PRC1 mediates downstream PI3K-AKT activation through regulating PTEN ubiquitination degradation in TAC-induced cardiac remodeling.

Heart failure (HF) is characterized by pathological remodeling, the mechanisms of which remain unclear. The role of Polycomb repressive complex 1 (PRC1), an epigenetic regulator, in cardiac stress has not yet been extensively investigated. This study evaluated PRC1 expression in transverse aortic constriction (TAC)-induced HF in murine models and human cardiac tissues. The PRC1 inhibitor RB-3 (administered at 1 mg/kg) was tested in TAC mice. Assessments included cardiac function, histological changes, and signaling pathways (phosphatase and tensin homolog deleted on chromosome ten (PTEN)/pro-survival phosphoinositide 3-kinase (PI3K)/protein kinase B (AKT) and transforming growth factor-beta 1/mothers against decapentaplegic homolog 2).
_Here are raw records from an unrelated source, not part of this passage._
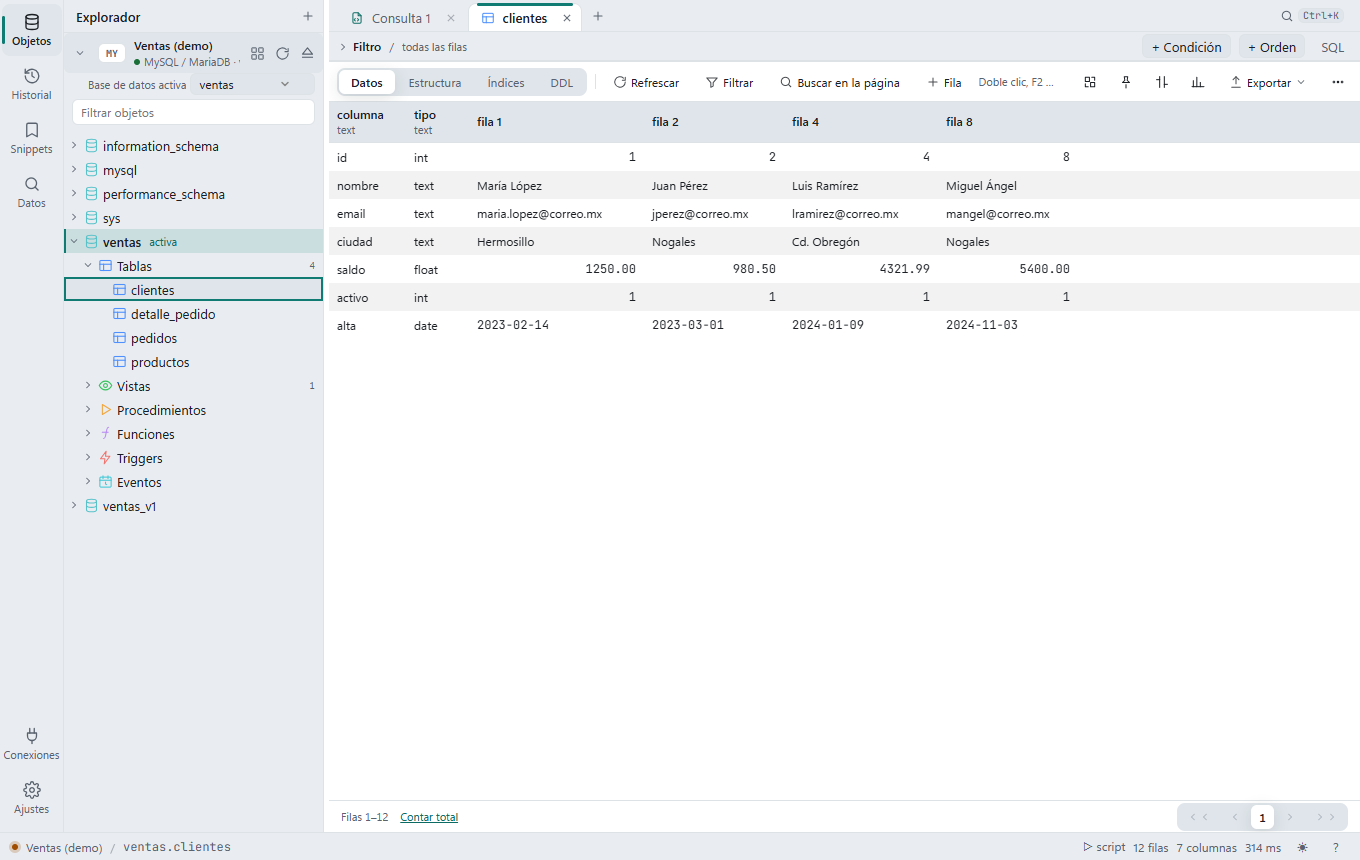This screenshot has width=1360, height=860.
Task: Toggle the light/dark theme icon in status bar
Action: [x=1302, y=847]
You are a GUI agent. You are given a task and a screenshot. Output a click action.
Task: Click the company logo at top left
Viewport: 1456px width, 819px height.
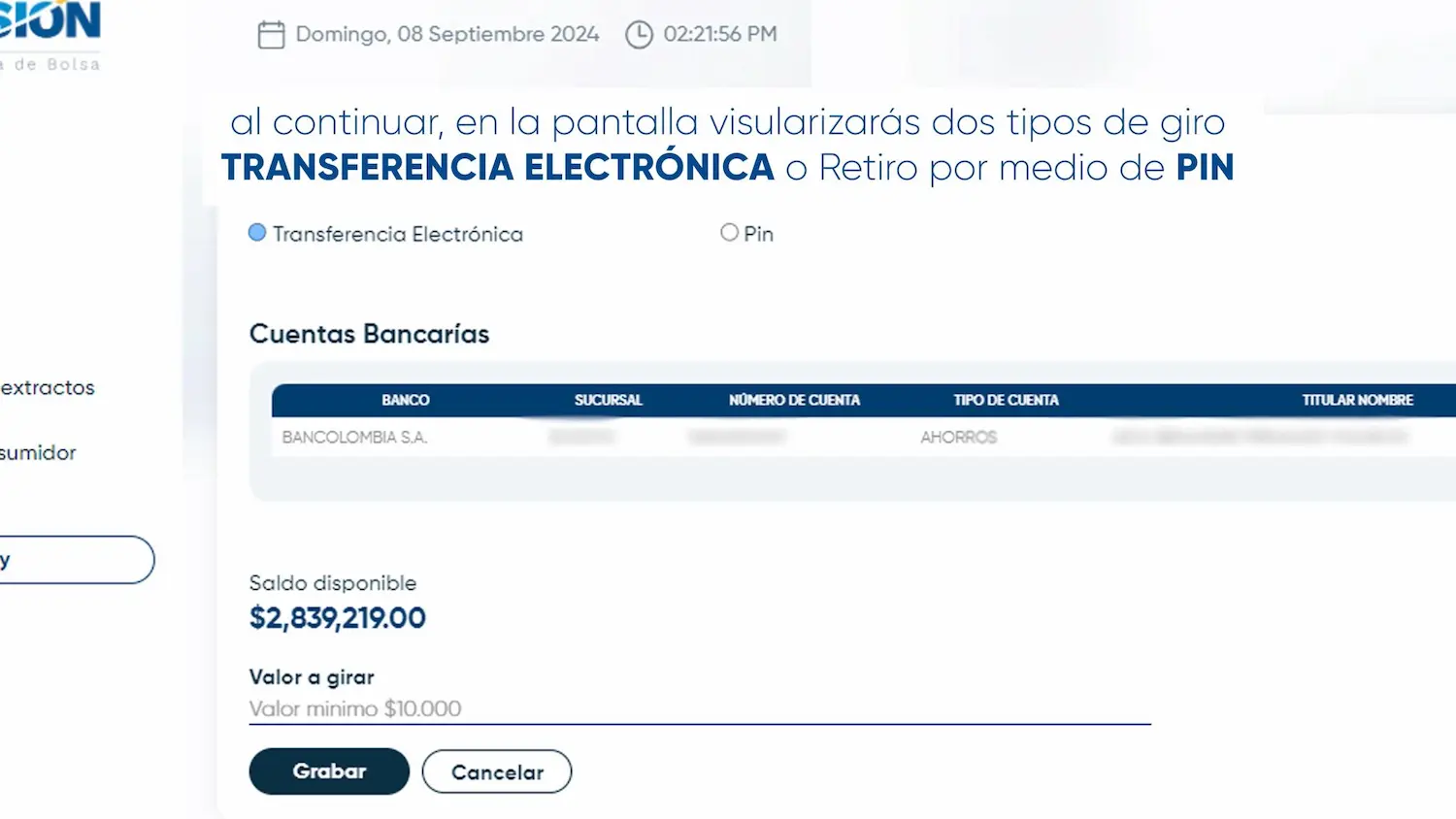[x=49, y=36]
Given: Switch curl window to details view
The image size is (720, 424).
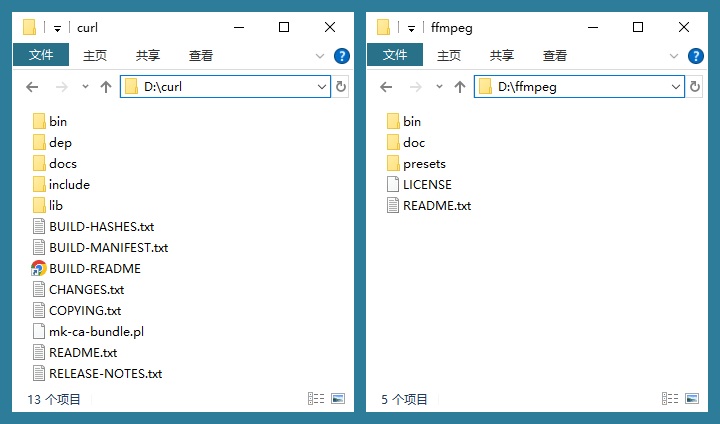Looking at the screenshot, I should coord(317,398).
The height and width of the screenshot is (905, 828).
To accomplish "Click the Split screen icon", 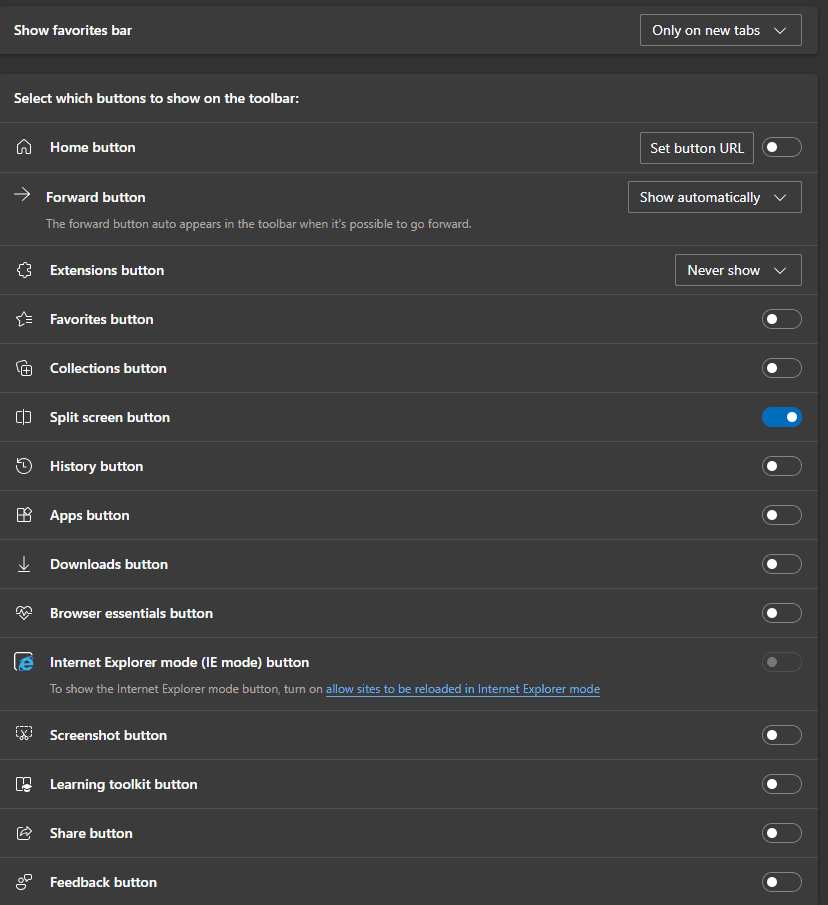I will pyautogui.click(x=25, y=417).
PRC1 subunits, B lymphoma Mo-MLV insertion region 1 homolog (BMI1) and really interesting new gene 1B (RING1B), were significantly upregulated in murine and human HF samples. Treatment with RB-3 improved left ventricular ejection fraction (LVEF), reduced cardiac fibrosis, and increased PTEN levels by inhibiting ubiquitination. However, co-administration of the PTEN inhibitor VO-Ohpic negated the beneficial effects of RB-3, as evidenced by a decrease in LVEF and an increase in fibrosis versus the TAC + RB-3 group. This study indicates that the suppression of PRC1 levels may mitigate TAC-induced ubiquitination and degradation of PTEN, consequently enhancing the activation of downstream signaling pathways associated with hypertrophy and fibrosis, and alleviating cardiac remodeling. Consequently, PRC1 is promising as a potential therapeutic agent for ameliorating HF.